When is the right time to look into possible harassment in the workplace?

Brian Johnston

Question: When should an employer officially launch an investigation into a harassment issue, particularly if there is no official complaint but it is aware of possible questionable conduct by employees through hearsay?

Answer: The short answer is, “as soon as possible.” An employer has a legal duty to ensure that the workplace is free of harassment, especially in relation to human rights protected characteristics. This is based largely on legislative protections found in human rights legislation in various Canadian jurisdictions.

There are also other statutes that speak to bullying or harassment which need be considered. For example, Ontario’s Occupational Health and Safety Act was updated in 2009 to require employers to create a policy as well as an implementation program to prevent workplace harassment.

It is well established that an employer cannot turn a blind eye to statutorily prohibited workplace harassment. If it does, it will be at considerable risk because the employer may be found vicariously liable for the consequences of that harassment. The seminal decision is Robichaud v. Brennan, where a woman who was sexually harassed by her supervisor filed a complaint. The claim was upheld and the employer, the Department of National Defence, was held strictly liable by the Supreme Court of Canada.

“The statute contemplates the imposition of liability on employers for all acts of their employees in the course of employment, interpreted in the purposive fashion outlined earlier as being in some way related or associated with the employment,” said the Supreme Court of Canada in Robichaud.
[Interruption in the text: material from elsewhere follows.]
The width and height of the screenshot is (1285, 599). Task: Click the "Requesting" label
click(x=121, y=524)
Most employers now have some form of anti-harassment policy. In some jurisdictions, such policies — or the requirement of employers to prevent workplace harassment — are statutorily mandated, such as in Saskatchewan, Manitoba, Ontario, Quebec and Prince Edward Island. These provinces all have legislation, either under their respective Occupational Health and Safety Acts or Labour Codes, requiring employers to create and implement such workplace policies.

Creating policies may help an employer mitigate its vicarious liability for workplace harassment. The Canadian Human Rights Commission has stated that:

“The existence of appropriate harassment policies and procedures will be a factor considered by the Canadian Human Rights Commission in evaluating a company's liability in harassment complaints.” (http://www.chrc-ccdp.ca/publications/anti_harassment_toc-eng.aspx).
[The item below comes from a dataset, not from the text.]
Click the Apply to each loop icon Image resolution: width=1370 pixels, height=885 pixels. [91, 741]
“See no evil” is not an option, although many policies are “complaint driven.” Even where there is no official complaint, sometimes employers have information through hearsay or perhaps even through a complainant who does not want “this taken any further,” which an employer may find tempting to leave as is. The problem is that the failure to launch an investigation without an official complaint may allow such conduct to persist to the detriment of other employees, and then later the employer’s failure to investigate becomes a significant problem for everyone.

For more information see:

Robichaud v. Brennan, 1987 CarswellNat 907 (S.C.C.).